• **Try it**
Each line of the material below should be reproduced exactly.

• **Supplied material**
──────
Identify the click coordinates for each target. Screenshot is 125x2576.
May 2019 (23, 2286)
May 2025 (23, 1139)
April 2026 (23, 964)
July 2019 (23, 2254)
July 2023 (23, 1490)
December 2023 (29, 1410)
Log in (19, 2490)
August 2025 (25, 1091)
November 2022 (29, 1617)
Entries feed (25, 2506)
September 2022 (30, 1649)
──────
• **Solution for this task**
Identify the click coordinates for each target. Screenshot is 125x2576.
May 2019 (23, 2286)
May 2025 (23, 1139)
April 2026 (23, 964)
July 2019 (23, 2254)
July 2023 (23, 1490)
December 2023 (29, 1410)
Log in (19, 2490)
August 2025 (25, 1091)
November 2022 (29, 1617)
Entries feed (25, 2506)
September 2022 (30, 1649)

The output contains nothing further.